# SET TASK:
Reproduce the data verbatim from the line containing "The height and" through the line containing "[x=1203, y=655]", leaving out the pictures.

# RECORDS FOR PROCESSING:

• • • •

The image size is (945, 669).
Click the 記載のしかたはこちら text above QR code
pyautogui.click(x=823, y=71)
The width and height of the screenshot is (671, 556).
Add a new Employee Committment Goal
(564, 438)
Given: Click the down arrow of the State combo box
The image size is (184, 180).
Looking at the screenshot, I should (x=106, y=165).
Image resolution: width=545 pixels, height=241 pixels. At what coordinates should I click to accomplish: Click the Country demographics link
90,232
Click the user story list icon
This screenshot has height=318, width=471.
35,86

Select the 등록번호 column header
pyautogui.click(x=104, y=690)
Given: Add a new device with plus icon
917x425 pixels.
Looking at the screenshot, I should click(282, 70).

• • • •

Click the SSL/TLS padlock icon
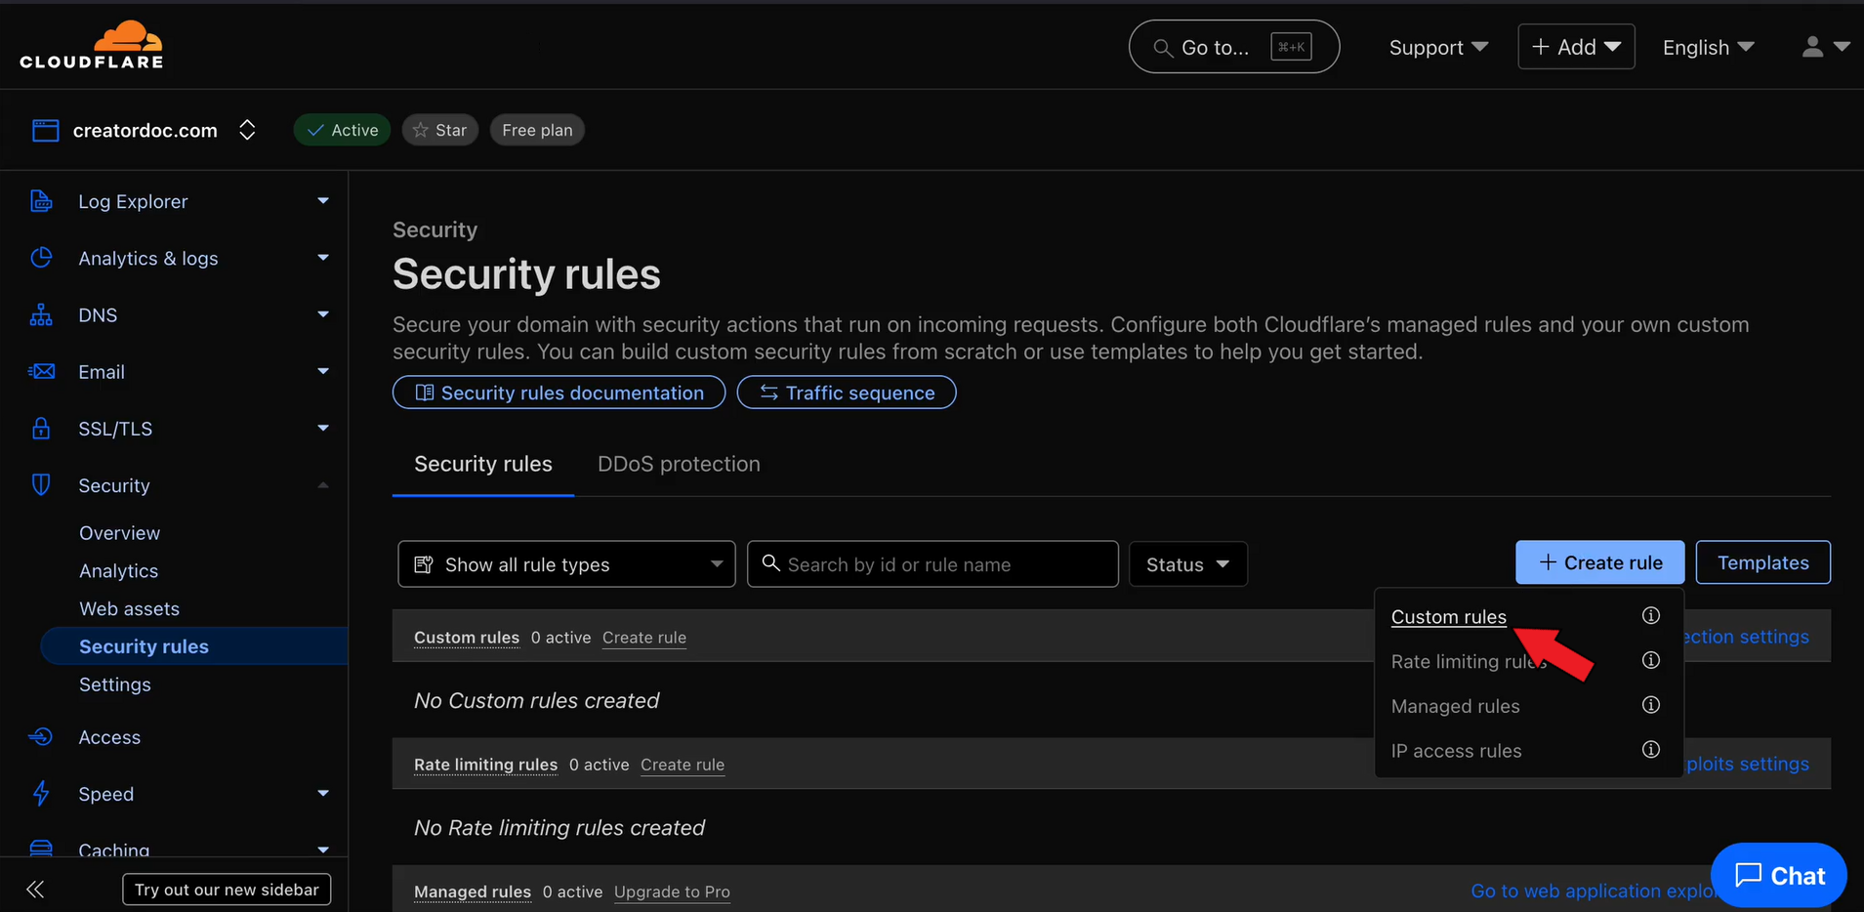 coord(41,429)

• • • •

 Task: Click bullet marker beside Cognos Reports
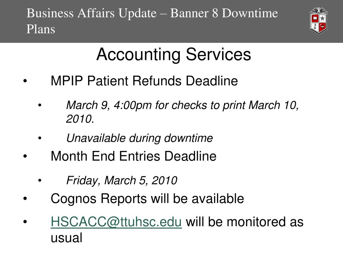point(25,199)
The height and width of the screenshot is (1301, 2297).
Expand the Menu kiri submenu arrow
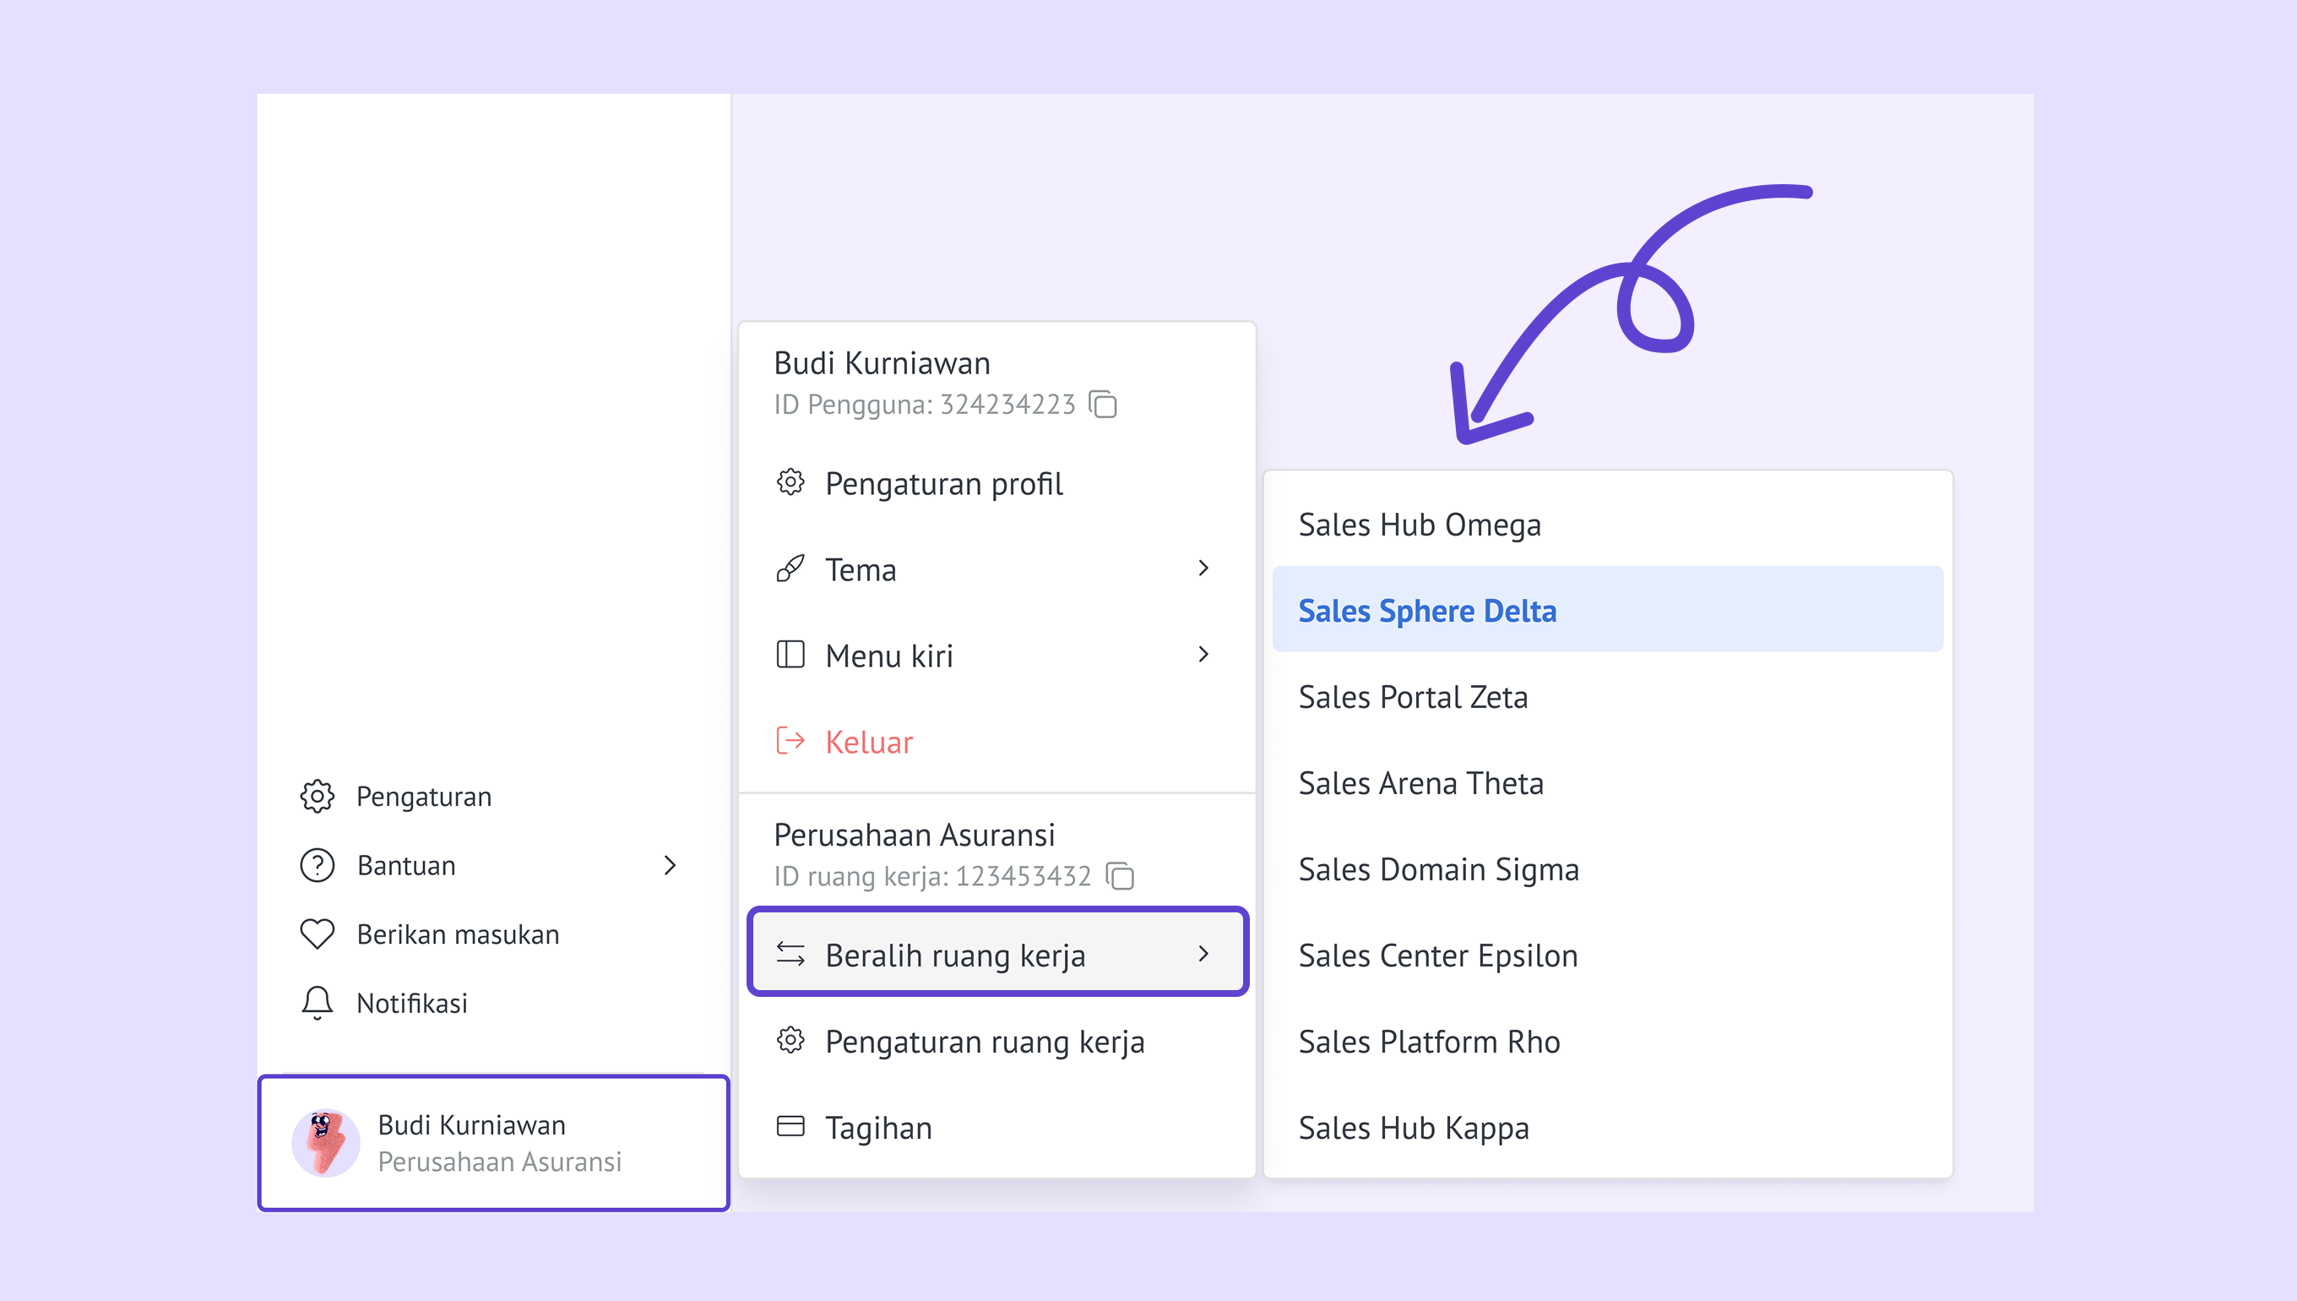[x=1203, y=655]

• • • •

# RESULT OF THIS EXERCISE:
The height and width of the screenshot is (1301, 2297).
Expand the Menu kiri submenu arrow
[x=1203, y=655]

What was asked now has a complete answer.